Mr. Stanley said it was important to KISS, as a band, that the service men and women who are injured in the line of duty receive the respect and attention they deserve. Success, for the highly successful band, means ensuring that happens.

"People talk about the ultimate sacrifice," he said. "But isn't it a sacrifice to come back home and discover you no longer have your life? We want everyone home safely and to urge everyone to give these people the respect they deserve."

Stephen Ogles attended the event with his face painted with Gene Simmon's distinctive design. Mr. Stanley joked that he could be in the band, but he's a little too young. The wheelchair-bound Mr. Ogles said staff at the VA helped him prepare to meet KISS.

"I've been a fan of the boys for a lot of years," he said quietly. "I like that they came down."

Leonel Orozco left the event sporting a Paul Stanley-signed eye patch. He admitted that he had not grown up listening to KISS, but now considers himself a member of the KISS army.

"I really wasn't a fan at all," he said with a laugh. "I think I knew one song. But that concert made a fan out of me. They treat their fans really well and they are, I think, our biggest fans."

After meeting fans, signing autographs and taking pictures, the band took a short tour of hospital units, including its innovative kayak rehab center. Mr. Stanley said that as well as bringing a little joy to the patients, he hopes the KISS visit might bring attention to the Charlie Norwood VA Medial Center as well.

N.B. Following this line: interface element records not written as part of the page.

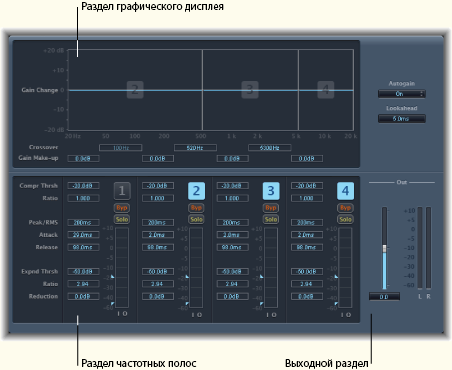The height and width of the screenshot is (370, 452).
Task: Click the band 4 numbered button
Action: click(345, 191)
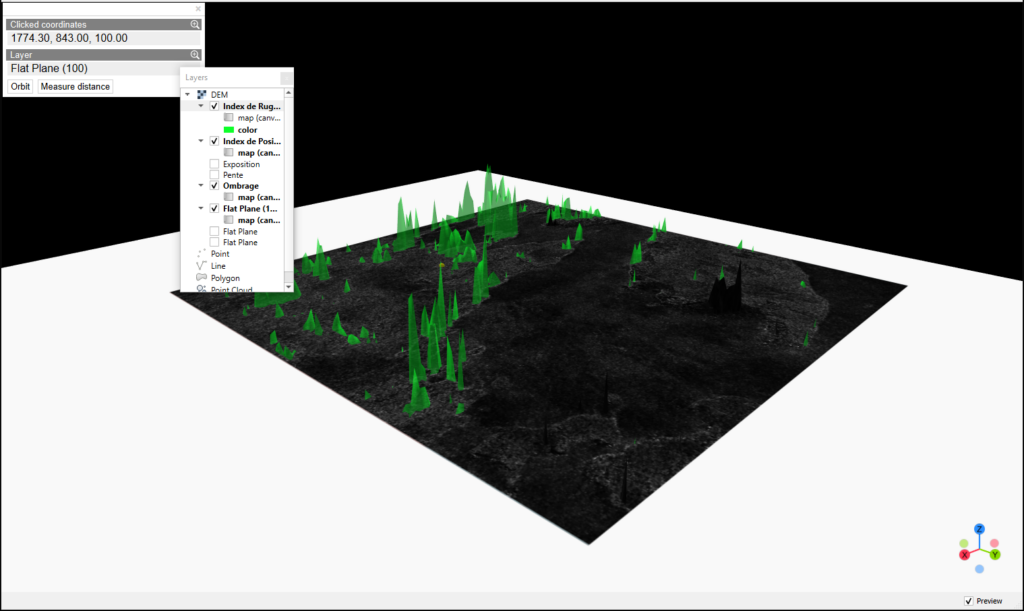Close the clicked coordinates popup
Viewport: 1024px width, 611px height.
[198, 9]
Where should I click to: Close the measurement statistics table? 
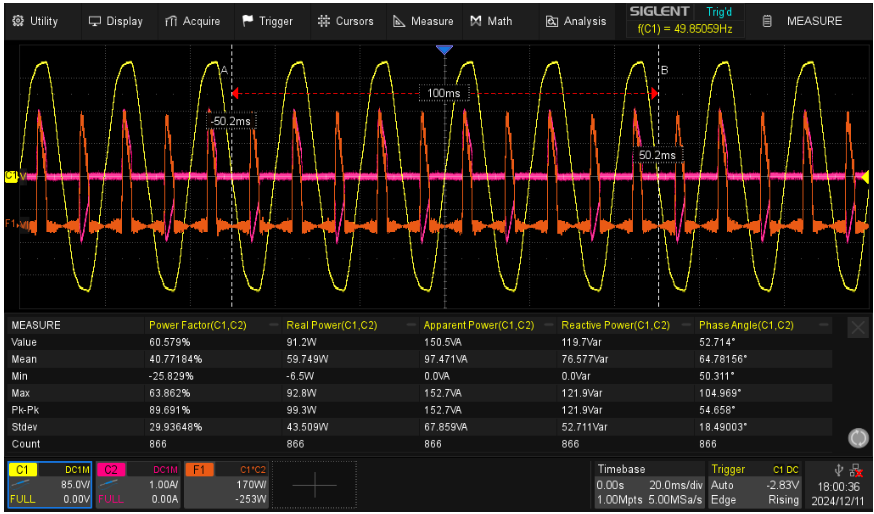click(x=858, y=328)
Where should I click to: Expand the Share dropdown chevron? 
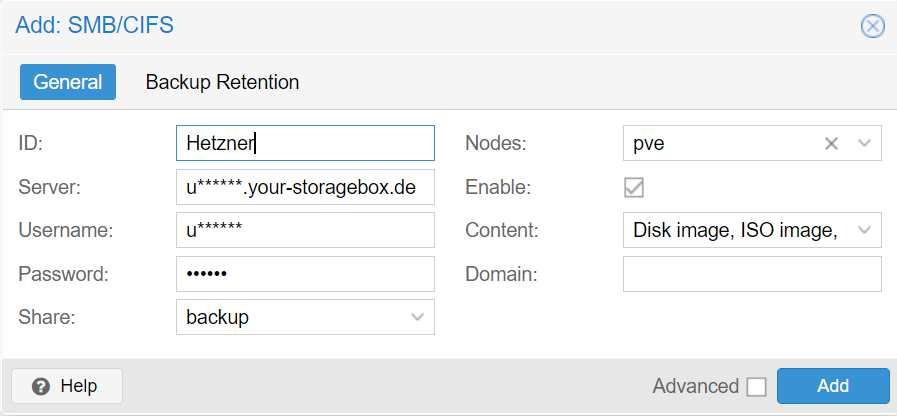[418, 317]
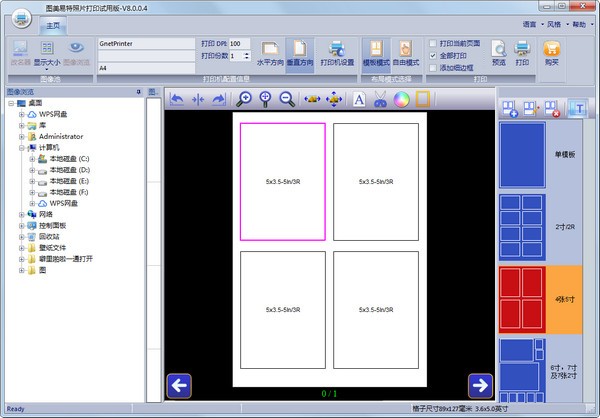Enable the 打印当前页面 checkbox
This screenshot has width=600, height=418.
point(432,44)
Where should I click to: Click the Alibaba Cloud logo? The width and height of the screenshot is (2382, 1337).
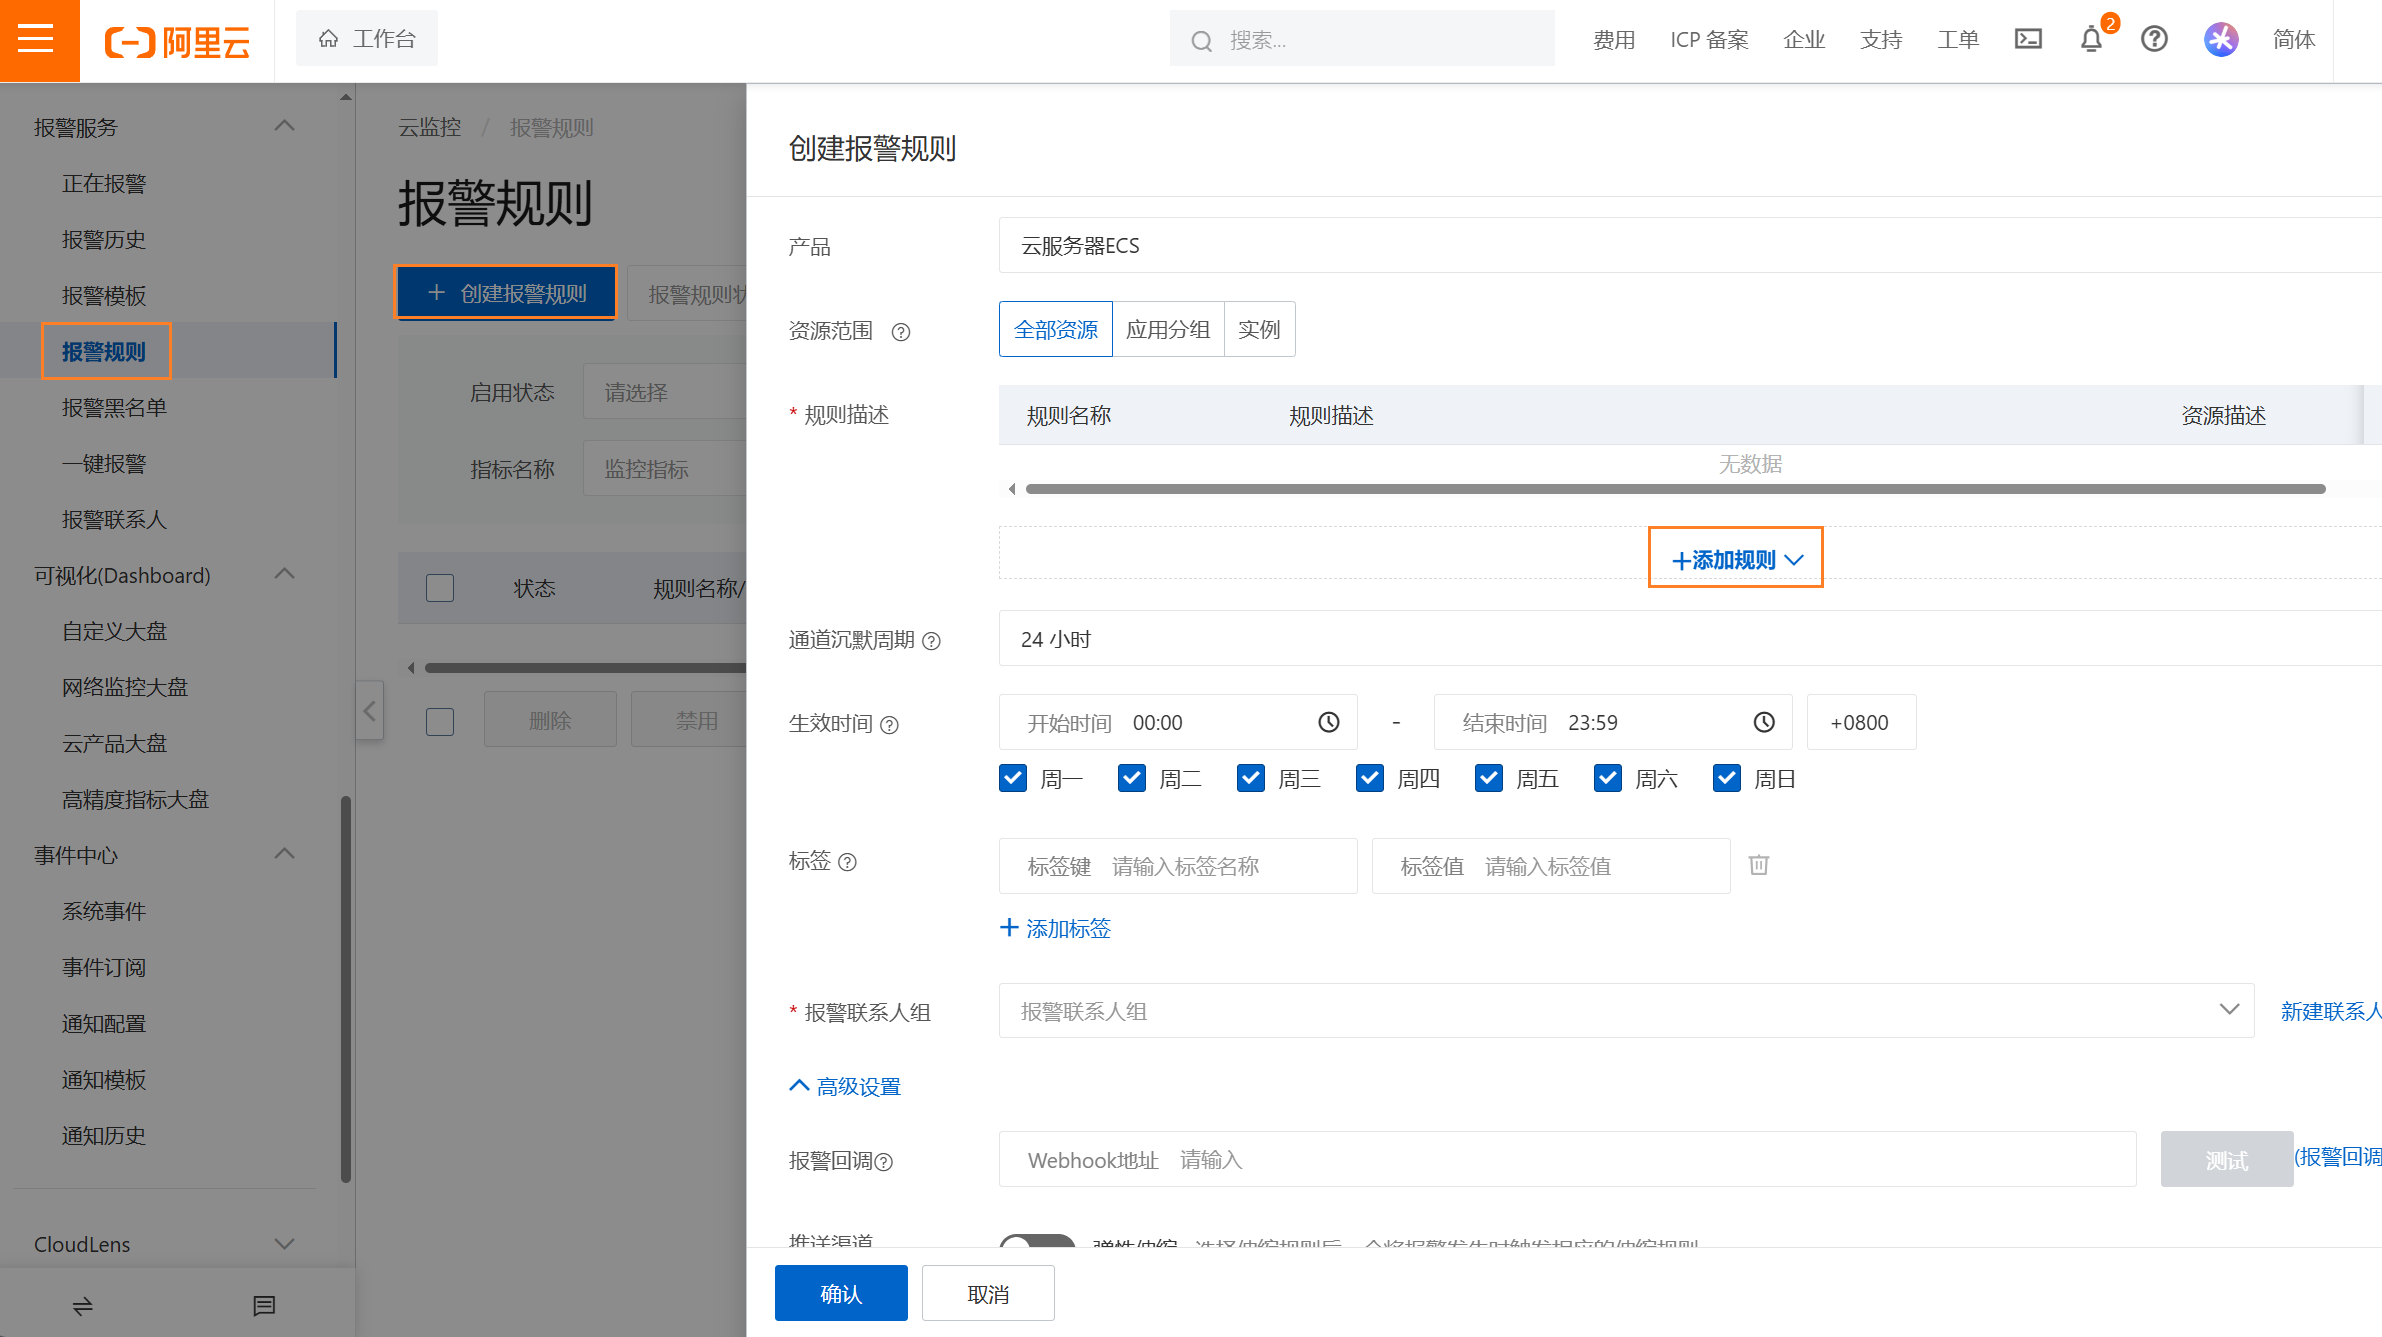[x=177, y=40]
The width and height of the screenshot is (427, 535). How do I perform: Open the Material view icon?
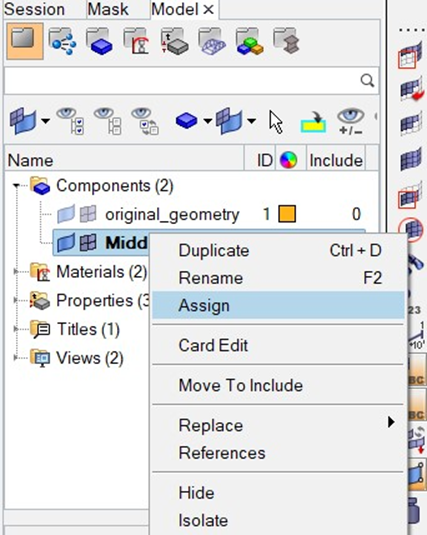[137, 42]
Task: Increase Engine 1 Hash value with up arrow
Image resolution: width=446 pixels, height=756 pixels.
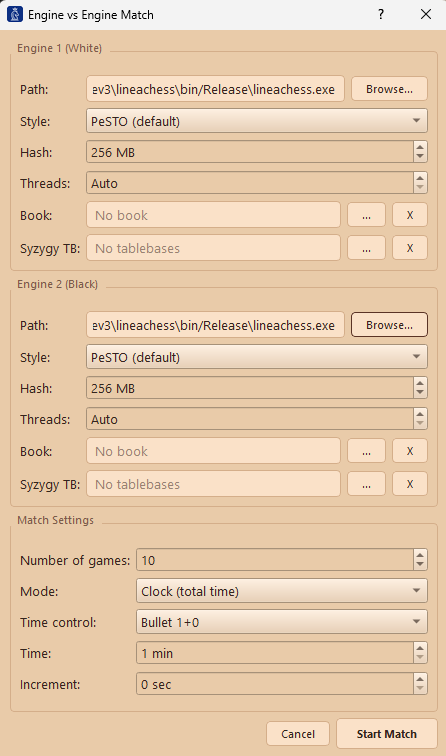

"You have this amazing facility here and it's almost a secret," he said. "It shouldn't be a secret. It should be a model, the template for facilities like this."

In the photos:

Paul Stanley poses for a picture with Jasper Stewart at the Charlie Norwood VA Medical Center in Augusta, Wednesday, Oct. 28, 2009. Stewart painted his face with a star just like Stanley wears when he performs with KISS.

Paul Stanley, Eric Singer and Tommy Thayer, pose for a picture with Stephen Ogles at the Charlie Norwood VA Medical Center in Augusta, Wednesday, Oct. 28, 2009. Ogles painted his face like the band does when they perform.